2.3.5 Tahap-Tahap Dalam Proses Pengawasan

Menurut Handoko (2003:362) proses pengawasan biasanya terdiri paling sedikit lima tahap (langkah), tahap-tahapnya adalah:

1. Penetapan standar pelaksanaan, tahap pertama dalam pengawasan adalah penetapan standar pelaksanaan. Standar mengandung arti sebagai suatu satuan pengukuran yang dapat digunakan sebagai patokan untuk penilaian hasil-hasil tujuan, sasaran, kuota dan target pelaksanaan dapat digunakan sebagai standar.

2. Penentuan pengukuran pelaksanaan kegiatan, penetapan standar adalah sia-sia bila tidak disertai berbagai cara untuk mengukur pelaksanaan kegiatan nyata. Oleh karena itu, tahap kedua dalam pengawasan adalah menentukan pengukuran pelaksanaan kegiatan secara tepat.

3. Pengukuran pelaksanaan kegiatan, ada berbagai cara untuk melakukan pengukuran pelaksanaan, yaitu: a) pengamatan (observasi), b) laporan-laporan baik lisan dan tertulis, c) metode-metode otomatis, d) inspeksi pengujian).

4. Pembandingan pelaksanaan dengan standar dan analisa penyimpangan, tahap kritis dari proses pengawasan adalah pembandingan pelaksanaan nyata dengan pelaksanaan yang direncanakan atau standar yang telah ditetapkan.

5. Pengambilan tindakan koreksi bila diperlukan, bila hasil analisa menunjukkan perlunya tindakan koreksi, tindakan ini harus diambil dalam berbagai bentuk.
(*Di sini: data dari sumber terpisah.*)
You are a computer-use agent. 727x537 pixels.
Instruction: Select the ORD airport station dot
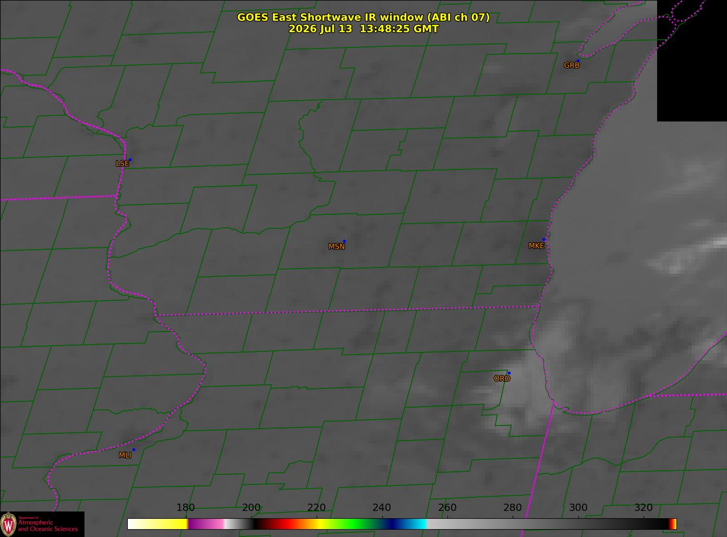tap(509, 373)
Sedangkan Menurut (Siagian, 2007:128) Pengawasan akan berjalan dengan lancar apabila proses dasar pengawasan diketahui dan ditaati. Yang dimaksud dengan proses dasar itu meliputi:

1. Penentuan standar hasil kerja.

Standar hasil pekerjaan merupakan hal yang amat penting ditentukan karena terhadap standar itulah hasil pekerjaan dihadapkan dan diuji.

Tanpa standar yang ditetapkan secara rasional dan objektif, manajer dan para pelaksana tidak akan mempunyai kriteria terhadap mana hasil yang dicapai memenuhi tuntutan rencana atau tidak.

2. Pengukuran hasil pekerjaan.

Pengukuran prestasi kerja perlu ditekankan terlebih dahulu bahwa karena pengawasan ditujukan kepada seluruh kegiatan yang sedang berlangsung, sering tidak mudah melakukan pengukuran hasil prestasi kerja para anggota organisasi secara tuntas dan final. Akan tetapi meskipun demikian melalui pengawasan harus dapat dilakukan pengukuran atas prestasi kerja, meskipun sementara sifatnya. Pengukuran sementara demikian, menjadi sangat penting karena ia akan memberi petunjuk tentang ada tidaknya gejala-gejala penyimpangan dari rencana yang telah ditetapkan.

3. Koreksi terhadap penyimpangan

Meskipun bersifat sementara, tindakan korektif terhadap gejala-gejala penyimpangan, penyelewengan, dan pemborosan harus bisa diambil.

Meskipun bersifat sementara, tindakan korektif terhadap gejala-gejala penyimpangan, penyelewengan, dan pemborosan harus bisa diambil.